Габриэль пораженно раскрыла глаза.
– Удивляюсь, как такие вещи позволяла твоя мама.
– Мать мало, что решала в этом деле. Она умерла, когда мне не было трех лет. Я почти не помню ее, разве что нежное прикосновение по ночам, когда она поправляла одеяло.
Реми говорил спокойно, буднично, но в глазах было столько тоски, что у Габриэль защемило сердце. Она потеряла мать лишь два года назад. Ей было шестнадцать, и все же это было достаточно тяжело. Но остаться без матери в трехлетнем возрасте…
Пряди золотых на концах волос Реми опять упали на лоб, и она снова потянулась было, чтобы поправить, но удержалась и убрала руку.
Габриэль прокашлялась, намереваясь перевести разговор на более легкие предметы.

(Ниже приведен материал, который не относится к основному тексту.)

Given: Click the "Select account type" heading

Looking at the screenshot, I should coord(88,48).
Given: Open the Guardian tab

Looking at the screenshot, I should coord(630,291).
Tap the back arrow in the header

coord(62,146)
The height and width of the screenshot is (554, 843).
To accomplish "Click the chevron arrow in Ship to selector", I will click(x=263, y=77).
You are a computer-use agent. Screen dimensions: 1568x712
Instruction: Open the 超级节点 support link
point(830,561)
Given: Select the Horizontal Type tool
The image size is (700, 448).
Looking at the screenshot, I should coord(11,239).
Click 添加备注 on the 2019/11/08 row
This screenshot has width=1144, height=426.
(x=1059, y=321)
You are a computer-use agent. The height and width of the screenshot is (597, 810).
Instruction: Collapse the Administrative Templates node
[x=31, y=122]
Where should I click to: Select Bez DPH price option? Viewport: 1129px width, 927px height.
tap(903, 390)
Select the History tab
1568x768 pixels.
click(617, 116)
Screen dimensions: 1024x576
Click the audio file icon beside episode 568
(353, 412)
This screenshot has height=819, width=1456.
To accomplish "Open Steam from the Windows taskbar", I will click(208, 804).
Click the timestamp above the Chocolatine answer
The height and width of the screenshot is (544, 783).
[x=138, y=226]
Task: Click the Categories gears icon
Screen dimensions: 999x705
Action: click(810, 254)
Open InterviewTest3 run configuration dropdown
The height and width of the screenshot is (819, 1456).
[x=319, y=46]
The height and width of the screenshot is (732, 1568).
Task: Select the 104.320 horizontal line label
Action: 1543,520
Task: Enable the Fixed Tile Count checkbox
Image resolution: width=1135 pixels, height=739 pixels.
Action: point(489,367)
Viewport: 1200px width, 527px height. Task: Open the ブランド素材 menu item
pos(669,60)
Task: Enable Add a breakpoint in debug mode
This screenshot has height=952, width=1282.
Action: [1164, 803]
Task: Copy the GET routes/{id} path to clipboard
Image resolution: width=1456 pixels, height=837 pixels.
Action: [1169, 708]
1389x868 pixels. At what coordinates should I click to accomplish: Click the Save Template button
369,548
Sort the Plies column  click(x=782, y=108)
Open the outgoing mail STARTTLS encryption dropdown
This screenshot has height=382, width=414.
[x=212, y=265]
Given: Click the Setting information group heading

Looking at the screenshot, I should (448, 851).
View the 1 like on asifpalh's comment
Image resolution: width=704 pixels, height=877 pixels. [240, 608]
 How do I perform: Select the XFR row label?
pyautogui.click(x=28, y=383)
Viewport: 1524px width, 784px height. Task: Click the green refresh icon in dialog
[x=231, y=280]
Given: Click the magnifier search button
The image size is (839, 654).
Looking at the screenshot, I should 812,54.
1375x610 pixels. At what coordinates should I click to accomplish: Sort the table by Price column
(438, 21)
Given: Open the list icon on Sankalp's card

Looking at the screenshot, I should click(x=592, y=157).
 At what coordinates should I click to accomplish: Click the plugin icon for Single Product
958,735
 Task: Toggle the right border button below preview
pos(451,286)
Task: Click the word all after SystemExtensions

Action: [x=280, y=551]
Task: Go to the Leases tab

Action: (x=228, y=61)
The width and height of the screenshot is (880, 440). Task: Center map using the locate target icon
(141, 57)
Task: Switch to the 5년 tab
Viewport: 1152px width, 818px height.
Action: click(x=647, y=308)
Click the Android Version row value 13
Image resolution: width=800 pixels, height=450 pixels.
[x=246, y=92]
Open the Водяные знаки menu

– Так вот, мы с Мири частенько играли в рыцарей и драконов как раз здесь, на этом самом месте.
– И, несомненно, ты была попавшей в беду красавицей с золотыми волосами, – тихо добавил Реми, восхищенно глядя на спадавшие по спине волосы своей собеседницы.
Габриэль, заносчиво фыркнув, затрясла густыми кудрями.
– Это говорит о том, что вы плохо меня знаете, месье. Я всегда была отважным, смелым рыцарем. А Мири была принцессой.
– А Арианн была… драконом? – с сомнением спросил Реми.
Габриэль от такой мысли захлебнулась смехом. Придя в себя, сказала:
– Признаюсь, Арианн вроде бы очень хорошо подходит к этой роли. Нет, она вообще никогда не играла с нами. Была слишком занята, училась у мамы целительству, готовилась стать очередной Хозяйкой острова Фэр. – На ее лице появилась озорная улыбка. – Значит, ты никогда не играл в рыцарей и драконов? Неудивительно, что ты такой важный и серьезный. Думаю, тебе надо поиграть прямо сейчас.
– О, нет, – ужаснувшись, как и ожидала Габриэль, затряс головой Реми.
– Прошу прощения, – притворно вздохнула она. – Совсем не подумала. Забыла, что ты такой слабенький.
– Я не слабый, – запротестовал он. – Это был лишь короткий приступ… я совсем поправился, спасибо.